◆ **READING PASSAGE**
January 26, 2008 | 1:05 am

I’m making an interface using LCD which has a selection of different words printed at different locations. The words are written using differing font sizes (as sprites). I want to be able to select a word by moving the mouse over it in order to move or size it depending on where on the word is clicked. I’m finding this to be quite tricky as i don’t know how work out how much space the word occupies on the screen. The people i’m working with have not decided on a particular font yet – and we may even end up using varying fonts. Is there something i’m overlooking? (apart from using fixed-width fonts, which i’d like to avoid if possible).

If anyone has any ideas i’m all ears…

Thanks,

John.


January 26, 2008 | 7:32 am

On 26 janv. 08, at 02:05, Leafcutter John wrote:

> I’m making an interface using LCD which has a selection of different
> words printed at different locations. The words are written using
> differing font sizes (as sprites). I want to be able to select a
> word by moving the mouse over it in order to move or size it
> depending on where on the word is clicked. I’m finding this to be
> quite tricky as i don’t know how work out how much space the word
> occupies on the screen. The people i’m working with have not decided
> on a particular font yet – and we may even end up using varying
> fonts. Is there something i’m overlooking? (apart from using fixed-
> width fonts, which i’d like to avoid if possible).

◆ **SHORT TASK**
Please rewrite the forum post starting with "January 26, 2008 | 1:05" and going on through "fixed-width fonts, which i’d like to avoid if possible).", renaming "sprites" as "images". The rows come from a separate source.

◆ **DATA LINES**
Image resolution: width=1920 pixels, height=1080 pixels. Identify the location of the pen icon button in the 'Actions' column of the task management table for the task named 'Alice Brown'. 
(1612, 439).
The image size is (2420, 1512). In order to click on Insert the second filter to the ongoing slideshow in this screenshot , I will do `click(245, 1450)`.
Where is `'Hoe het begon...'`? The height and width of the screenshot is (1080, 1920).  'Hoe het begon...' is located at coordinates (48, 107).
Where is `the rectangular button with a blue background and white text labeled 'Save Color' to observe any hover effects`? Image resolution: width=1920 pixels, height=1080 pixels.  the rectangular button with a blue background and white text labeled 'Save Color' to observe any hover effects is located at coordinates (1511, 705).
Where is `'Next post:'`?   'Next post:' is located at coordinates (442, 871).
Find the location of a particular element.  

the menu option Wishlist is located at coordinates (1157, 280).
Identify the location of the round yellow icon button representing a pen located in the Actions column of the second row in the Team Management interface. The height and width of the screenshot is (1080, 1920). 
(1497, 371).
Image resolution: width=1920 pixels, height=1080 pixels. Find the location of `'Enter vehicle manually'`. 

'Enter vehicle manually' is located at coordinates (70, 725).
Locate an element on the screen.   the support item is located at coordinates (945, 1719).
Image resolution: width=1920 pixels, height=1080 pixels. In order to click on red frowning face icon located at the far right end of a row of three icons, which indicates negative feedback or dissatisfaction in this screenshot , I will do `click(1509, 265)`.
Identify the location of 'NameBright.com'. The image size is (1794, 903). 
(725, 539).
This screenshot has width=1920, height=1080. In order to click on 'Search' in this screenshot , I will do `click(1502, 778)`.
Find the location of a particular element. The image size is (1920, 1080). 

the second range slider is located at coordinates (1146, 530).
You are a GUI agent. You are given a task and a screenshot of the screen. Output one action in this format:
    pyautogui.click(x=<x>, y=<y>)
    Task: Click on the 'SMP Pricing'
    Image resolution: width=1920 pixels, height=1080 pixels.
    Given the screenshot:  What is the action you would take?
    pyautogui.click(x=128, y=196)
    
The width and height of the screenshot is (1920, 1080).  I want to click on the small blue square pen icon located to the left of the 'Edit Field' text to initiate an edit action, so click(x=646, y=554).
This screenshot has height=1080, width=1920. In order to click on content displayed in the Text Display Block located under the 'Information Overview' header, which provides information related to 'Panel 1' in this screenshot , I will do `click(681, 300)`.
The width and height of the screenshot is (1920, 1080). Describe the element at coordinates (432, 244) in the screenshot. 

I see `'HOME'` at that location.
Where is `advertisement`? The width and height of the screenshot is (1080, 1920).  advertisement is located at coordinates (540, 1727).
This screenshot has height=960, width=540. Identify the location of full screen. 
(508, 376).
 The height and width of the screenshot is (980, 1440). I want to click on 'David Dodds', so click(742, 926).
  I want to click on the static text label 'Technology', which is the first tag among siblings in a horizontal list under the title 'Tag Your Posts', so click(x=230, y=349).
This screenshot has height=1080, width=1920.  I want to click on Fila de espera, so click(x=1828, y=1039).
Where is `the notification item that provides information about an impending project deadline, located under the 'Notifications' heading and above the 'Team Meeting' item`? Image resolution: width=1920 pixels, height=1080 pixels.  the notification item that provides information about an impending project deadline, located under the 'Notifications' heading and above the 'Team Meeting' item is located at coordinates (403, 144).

◆ **FINISHED TASK**
January 26, 2008 | 1:05 am

I’m making an interface using LCD which has a selection of different words printed at different locations. The words are written using differing font sizes (as images). I want to be able to select a word by moving the mouse over it in order to move or size it depending on where on the word is clicked. I’m finding this to be quite tricky as i don’t know how work out how much space the word occupies on the screen. The people i’m working with have not decided on a particular font yet – and we may even end up using varying fonts. Is there something i’m overlooking? (apart from using fixed-width fonts, which i’d like to avoid if possible).